Merry Christmas to all of our clients, referrers and followers

In the last two weeks, the press has been in a lather about the UN Climate Change conference held in Paris. It is worthwhile travelling down memory lane to see how the world has behaved in the past when it comes to the previous most dominant source of energy.

In the beginning, there was John D Rockefeller and his company Standard Oil. Established in 1870, Standard Oil brightened people’s lives (literally) by providing indoor (and later outdoor) lighting via the provision of kerosene to the lamps that many households eventually had. The invention of electricity by Edison and more importantly the incandescent light bulb should have been the end of Standard Oil.

Rockefeller would have been consigned to the historical dustbin as John Pierpont Morgan (the best finance broker in history) found a way of financing the expansion of direct current and later Nikola Tesla’s (more stable) alternating current directly to households.

In 1879 the automobile had been invented by Carl Benz but was considered a luxury item for several decades. Enter Henry Ford. After several failures, in 1908 the affordable Model T was developed and sold to the masses and ran on a Kerosene by-product that had been previously discarded by oil companies. It was called Gasoline.

Standard Oil was thus saved. It had taken three decades for the car to be widely accepted. In Europe, the Nobel brothers (in 1876) had done a deal with Czar Nicholas II of Russia for the oil concessions in Baku. This was commandeered in 1920 (after the Bolshevik uprising) by a young Georgian former oil worker that was once employed by the Rothschilds in their oil refinery in Georgia. The world came to know him as Joseph Stalin.

The importance of oil and energy policy did not become widely apparent until war broke out in Europe. Winston Churchill was largely responsible for converting the Royal Navy from Steam powered ships to Diesel. This gave them instant power and maneuverability – a massive advantage over their German adversaries.

In 1928, the Red-Line Agreement (re-drawing of the map of the middle east) was forged at the insistence of a little Armenian man, Calouste Goulbenkian, who came to be known as Mr. 5% – the founder of the Turkish Petroleum Company (which at the time controlled all of the former Ottoman Empire’s oil reserves – including most of the middle east).

By World War II, the Germans had learned their lessons and created not only powerful ships and submarines but also tanks that allowed them to deploy their Blitzkrieg. Oil had become a strategic fuel in the space of a few decades.
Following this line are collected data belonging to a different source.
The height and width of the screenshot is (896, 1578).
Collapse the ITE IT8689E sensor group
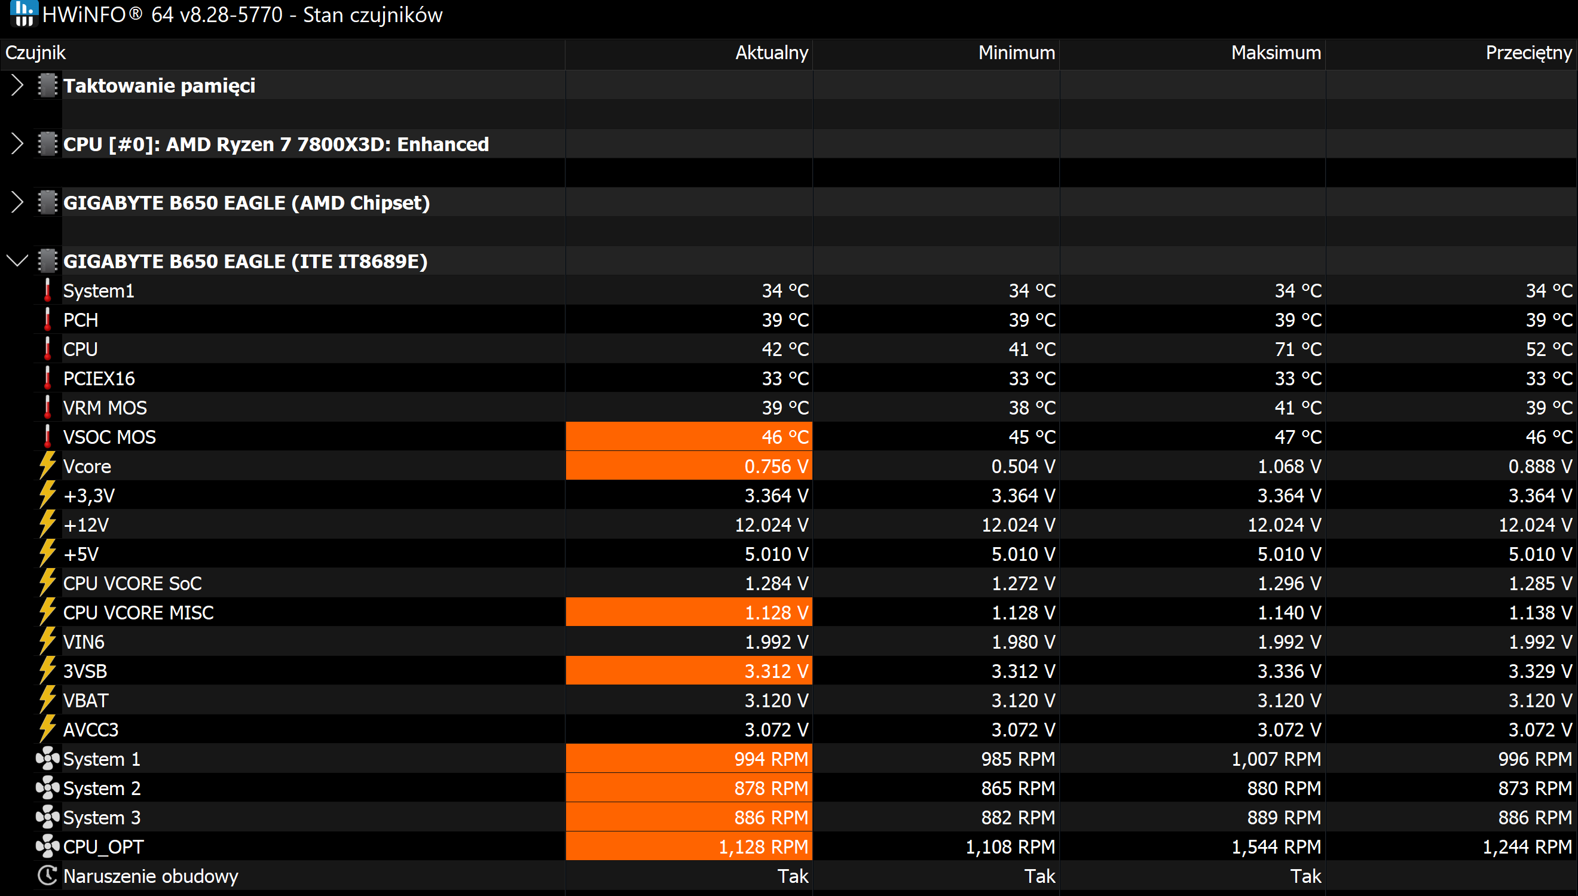pos(17,261)
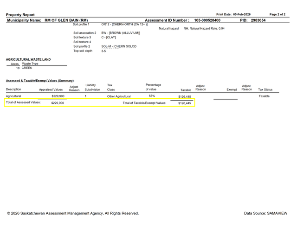Click the AGRICULTURAL WASTE LAND heading
The width and height of the screenshot is (297, 229).
pos(28,59)
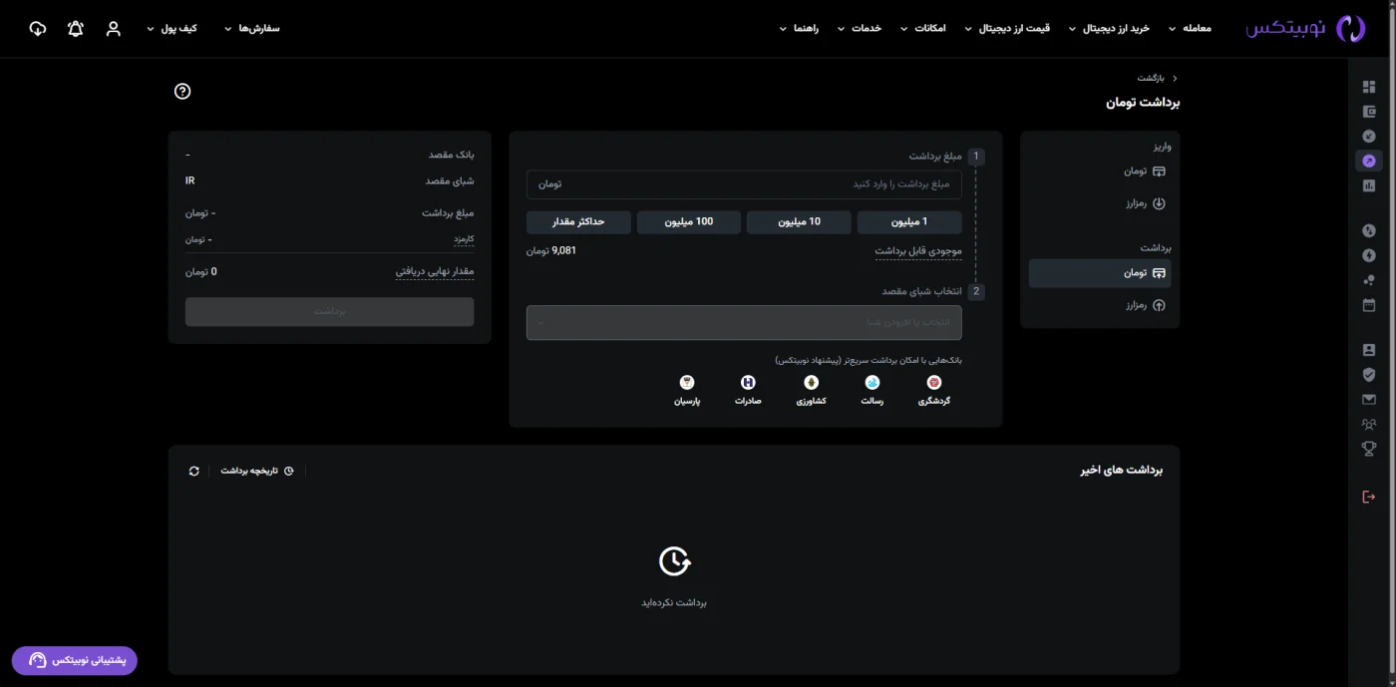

Mechanised armies, navies and airforces could be moved faster and travel longer, further and higher.

In 1940, the US embargoed oil exports to Japan (in retaliation for Japan’s invasions of Manchuria in 1937 and Indochina in 1940). As Japan only had two years of oil reserves, it needed the available oil in the Pacific (namely in the Dutch East Indies now Indonesia). To negate any American military opposition to its strategy,

Japan responded in December 1941 by attacking Pearl Harbor and the American bases in the Philippines. The German’s were defeated by the Russians at Stalingrad in February 1943 and failed to reach Moscow but more importantly, Baku. It is sometimes said by historians that had the Germans reached oil rich Baku and replenished their supply lines, the war may have had a different outcome.

Post war, the spoils were controlled by the Americans and the British, particularly in the middle-east where oil had been discovered but no one dreamt that the size of the prize could have been so large.

Until the mid 1940’s Saudi Arabia’s largest export product was dates (it is said that until then, the entire treasury of the ruling dynasty could be carried in King Ibn Saud’s saddlebags). The Red-Line Agreement was replaced by national oil companies that granted concessions to oil giants (and later in 1960 OPEC). The poverty stricken middle-eastern countries became very wealthy.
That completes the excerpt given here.